Eigentlich lief also alles prima. Nur der Profi, den sie beim ersten Besuch im Studio getroffen hatte, war wie vom Erdboden verschluckt. Sie hatte ihn nie mehr im Fitnessstudio getroffen, und angerufen hatte er auch nicht. Lucy hatte es wohl doch falsch ange­stellt.

Ihre Wohnung in der Uferstraße hatte sie sich inzwischen behaglich eingerichtet. Die Wohnung lag im ersten Stockwerk und hatte zwei große, hohe Zimmer mit Blick auf den Neckar. Frau Verdandi, ihre Vermieterin, brauchte den Platz seit Jahren nicht mehr und hatte die Wohnung nur noch als Abstellkammer genutzt, seit sie die Treppen nicht mehr gut bewältigen konnte.

Lucy hatte alle Wände frisch gestrichen und die alten Parkettböden abgeschliffen und versiegelt. Für das Schlafzimmer hatte sie sich ein 140er Bett gegönnt – breit genug für zwei, aber nicht so breit, dass man sich einsam fühlen würde, wenn man allein darin läge.

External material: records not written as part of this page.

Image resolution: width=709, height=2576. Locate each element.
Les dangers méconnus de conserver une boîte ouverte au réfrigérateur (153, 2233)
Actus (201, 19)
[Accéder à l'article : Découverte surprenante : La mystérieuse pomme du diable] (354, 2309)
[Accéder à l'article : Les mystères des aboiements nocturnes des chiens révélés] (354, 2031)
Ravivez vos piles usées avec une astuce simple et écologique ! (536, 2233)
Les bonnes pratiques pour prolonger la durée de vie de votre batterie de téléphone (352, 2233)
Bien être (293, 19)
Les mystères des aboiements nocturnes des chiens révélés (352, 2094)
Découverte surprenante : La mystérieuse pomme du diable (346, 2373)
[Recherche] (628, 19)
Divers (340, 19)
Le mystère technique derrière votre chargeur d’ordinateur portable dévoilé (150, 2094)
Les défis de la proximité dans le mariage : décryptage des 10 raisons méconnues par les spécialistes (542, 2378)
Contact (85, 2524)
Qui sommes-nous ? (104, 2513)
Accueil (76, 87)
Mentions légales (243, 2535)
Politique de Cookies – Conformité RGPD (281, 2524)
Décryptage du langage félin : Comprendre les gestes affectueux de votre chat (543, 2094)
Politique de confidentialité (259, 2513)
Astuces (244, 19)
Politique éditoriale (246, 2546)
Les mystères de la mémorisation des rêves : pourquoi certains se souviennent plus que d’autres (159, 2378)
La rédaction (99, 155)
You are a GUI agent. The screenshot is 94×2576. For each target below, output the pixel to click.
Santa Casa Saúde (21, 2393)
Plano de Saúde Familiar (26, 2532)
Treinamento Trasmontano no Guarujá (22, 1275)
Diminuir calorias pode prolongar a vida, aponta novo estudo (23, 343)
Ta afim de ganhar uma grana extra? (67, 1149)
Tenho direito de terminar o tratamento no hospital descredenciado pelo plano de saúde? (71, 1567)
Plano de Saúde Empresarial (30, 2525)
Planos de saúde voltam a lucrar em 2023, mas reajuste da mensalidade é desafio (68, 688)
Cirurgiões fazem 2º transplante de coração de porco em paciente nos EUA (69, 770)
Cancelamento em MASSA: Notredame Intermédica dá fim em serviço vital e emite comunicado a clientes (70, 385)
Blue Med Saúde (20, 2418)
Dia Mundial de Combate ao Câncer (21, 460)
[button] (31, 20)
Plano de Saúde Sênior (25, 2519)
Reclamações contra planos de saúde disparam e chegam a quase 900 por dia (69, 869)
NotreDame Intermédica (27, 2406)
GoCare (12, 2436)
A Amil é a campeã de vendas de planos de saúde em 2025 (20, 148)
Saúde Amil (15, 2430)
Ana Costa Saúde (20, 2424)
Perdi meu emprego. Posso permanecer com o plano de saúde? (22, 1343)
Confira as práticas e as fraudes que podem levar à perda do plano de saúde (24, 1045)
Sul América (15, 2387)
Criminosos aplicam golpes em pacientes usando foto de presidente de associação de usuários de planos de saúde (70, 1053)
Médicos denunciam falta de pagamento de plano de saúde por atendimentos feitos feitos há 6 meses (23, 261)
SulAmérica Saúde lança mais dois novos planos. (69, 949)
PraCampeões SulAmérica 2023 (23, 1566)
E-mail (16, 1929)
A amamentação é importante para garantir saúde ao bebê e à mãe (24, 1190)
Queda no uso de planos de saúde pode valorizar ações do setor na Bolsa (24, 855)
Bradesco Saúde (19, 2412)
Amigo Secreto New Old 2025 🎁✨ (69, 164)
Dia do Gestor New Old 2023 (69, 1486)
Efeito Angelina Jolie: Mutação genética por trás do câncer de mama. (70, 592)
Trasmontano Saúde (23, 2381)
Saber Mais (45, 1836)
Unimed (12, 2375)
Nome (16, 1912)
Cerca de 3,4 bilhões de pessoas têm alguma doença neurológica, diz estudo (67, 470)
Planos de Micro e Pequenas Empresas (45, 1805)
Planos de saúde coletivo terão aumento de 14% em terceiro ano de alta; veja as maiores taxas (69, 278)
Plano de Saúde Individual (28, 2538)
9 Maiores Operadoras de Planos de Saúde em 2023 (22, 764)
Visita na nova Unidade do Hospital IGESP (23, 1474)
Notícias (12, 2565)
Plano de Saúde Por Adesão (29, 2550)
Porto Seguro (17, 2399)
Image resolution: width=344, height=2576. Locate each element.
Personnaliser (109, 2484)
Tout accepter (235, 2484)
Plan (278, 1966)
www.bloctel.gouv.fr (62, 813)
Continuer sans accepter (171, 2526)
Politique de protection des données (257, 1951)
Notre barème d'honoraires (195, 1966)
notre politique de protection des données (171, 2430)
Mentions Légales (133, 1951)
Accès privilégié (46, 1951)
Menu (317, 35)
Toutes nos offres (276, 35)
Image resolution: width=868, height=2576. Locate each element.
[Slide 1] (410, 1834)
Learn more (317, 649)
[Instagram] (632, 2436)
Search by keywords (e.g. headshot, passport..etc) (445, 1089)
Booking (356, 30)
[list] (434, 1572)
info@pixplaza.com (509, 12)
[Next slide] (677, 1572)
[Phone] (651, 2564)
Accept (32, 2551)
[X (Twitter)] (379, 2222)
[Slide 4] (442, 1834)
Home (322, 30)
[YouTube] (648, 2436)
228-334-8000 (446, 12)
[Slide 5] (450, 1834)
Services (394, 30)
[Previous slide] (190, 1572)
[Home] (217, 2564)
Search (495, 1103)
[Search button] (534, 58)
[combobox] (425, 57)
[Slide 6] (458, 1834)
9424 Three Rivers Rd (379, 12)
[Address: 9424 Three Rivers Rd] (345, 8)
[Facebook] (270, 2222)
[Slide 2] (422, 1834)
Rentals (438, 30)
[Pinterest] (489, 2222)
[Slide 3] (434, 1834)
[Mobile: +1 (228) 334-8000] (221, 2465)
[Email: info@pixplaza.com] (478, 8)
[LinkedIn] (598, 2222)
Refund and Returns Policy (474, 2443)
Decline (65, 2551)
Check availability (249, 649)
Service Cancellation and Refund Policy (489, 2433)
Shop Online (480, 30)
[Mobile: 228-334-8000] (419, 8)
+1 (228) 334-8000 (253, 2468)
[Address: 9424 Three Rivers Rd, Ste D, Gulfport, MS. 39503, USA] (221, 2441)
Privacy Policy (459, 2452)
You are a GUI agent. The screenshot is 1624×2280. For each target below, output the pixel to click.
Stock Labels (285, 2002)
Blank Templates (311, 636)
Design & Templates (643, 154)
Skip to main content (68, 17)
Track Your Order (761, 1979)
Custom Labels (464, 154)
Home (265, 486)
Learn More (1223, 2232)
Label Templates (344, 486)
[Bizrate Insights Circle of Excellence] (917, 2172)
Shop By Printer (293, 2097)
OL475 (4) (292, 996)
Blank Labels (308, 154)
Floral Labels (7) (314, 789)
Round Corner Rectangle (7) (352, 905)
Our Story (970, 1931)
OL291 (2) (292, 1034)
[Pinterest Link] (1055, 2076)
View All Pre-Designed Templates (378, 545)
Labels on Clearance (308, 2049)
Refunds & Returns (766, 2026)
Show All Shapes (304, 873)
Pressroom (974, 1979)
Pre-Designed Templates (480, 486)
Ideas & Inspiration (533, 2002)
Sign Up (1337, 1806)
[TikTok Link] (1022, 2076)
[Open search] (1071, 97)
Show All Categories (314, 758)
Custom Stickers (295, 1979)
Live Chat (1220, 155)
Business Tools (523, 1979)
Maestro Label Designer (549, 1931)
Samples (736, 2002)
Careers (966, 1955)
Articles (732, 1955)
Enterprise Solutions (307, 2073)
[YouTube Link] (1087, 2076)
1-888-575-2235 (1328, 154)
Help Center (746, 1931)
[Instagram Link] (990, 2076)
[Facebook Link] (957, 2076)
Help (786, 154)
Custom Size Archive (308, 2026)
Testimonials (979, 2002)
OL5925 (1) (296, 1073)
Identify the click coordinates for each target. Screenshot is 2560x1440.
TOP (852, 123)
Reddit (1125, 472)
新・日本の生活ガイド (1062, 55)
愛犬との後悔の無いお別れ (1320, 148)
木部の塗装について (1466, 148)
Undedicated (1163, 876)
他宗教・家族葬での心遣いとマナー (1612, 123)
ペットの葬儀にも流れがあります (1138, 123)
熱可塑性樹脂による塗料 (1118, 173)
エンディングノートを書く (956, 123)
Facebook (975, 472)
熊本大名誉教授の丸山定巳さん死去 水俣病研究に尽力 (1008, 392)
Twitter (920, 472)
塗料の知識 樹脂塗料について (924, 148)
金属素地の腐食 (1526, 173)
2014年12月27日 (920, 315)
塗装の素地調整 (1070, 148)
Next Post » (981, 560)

Ihren Schreibtisch, den sie aus Freiburg mitgebracht hatte, stellte sie im Wohnzimmer an das Fenster, so dass sie jederzeit den Blick auf den Neckar und die Neckarwiese genießen konnte. Sie liebte diesen Blick auf den Fluss, der immer in Bewegung war und einem fernen Ziel entgegenstrebte. Daneben hatte sie noch einen Platz für einen kleinen Esstisch in Bartresen-Optik, den sie sich zusammen mit zwei Barhockern neu gekauft hatte. An der Wand hatte Lucy eine kleine Küchenzeile aufgebaut. Zusammen mit ein paar alten Kommoden, die noch in der Wohnung gestanden waren, ergab sich so eine spannende und geschmackvolle Mischung aus neu und alt.

Für den Flur hatte sie die Bilderrahmen wiederverwendet, die in der Wohnung herumgelegen waren, und hatte darin ein paar Erinne­rungs­fotos ihrer Sportvereine und ihrer Familie aufgezogen.

Das Badezimmer hob sich Lucy für eine größere Renovierung auf. Die Wasserhähne waren wahrscheinlich 50 Jahre alt, die weißen Fliesen ebenfalls. Eine Duschwanne gab es nicht; dafür hatte die Badewanne Kingsize-Format. Ein bunter Duschvorhang rund um die Badewanne war das einzige Detail, mit dem Lucy das Bad verschönerte. Aber mit ein bisschen Musik und viel heißem Wasser war es in der Badewanne trotzdem sehr gemütlich. Sie war mit ihrer neuen Wohnung und ihrem neuen Leben sehr zufrieden. Einzig die vielen Gartenzwerge, mit denen Frau Verdandi den Garten gespickt hatte, störten ein wenig ihre Behaglichkeit. Aber wo steckte der Profi?


***


Theo schaute zum Fenster hinaus. Die ungehinderte Aussicht auf die sanften Hügel des Odenwalds war das Beste an seinem kleinen Zimmer im siebten Stockwerk des Studenten­wohnheims. Der Anblick der Berge vermittelte ihm ein Gefühl der Geborgenheit, wahr­scheinlich, weil er ihn an seinen Heimatort Gras-Ellenbach, das im nördlichen Odenwald lag, erinnerte. Er hatte das Zimmer vor zwei Jahren mit einem anderen Studenten getauscht, der durch die schattige Lage des Zimmers fast depressiv geworden war. Theo hatte ein sonniges Zimmer in Südlage gehabt und war froh, dieses gegen ein Zimmer einzutauschen, das weniger der Sonne zugewandt war. Seitdem konnte er von seinem kleinen Schreibtisch aus den Blick über den Odenwald schweifen lassen, statt sich hinter einem heruntergelassenen Rollladen vor den Sonnenstrahlen zu ver­schanzen.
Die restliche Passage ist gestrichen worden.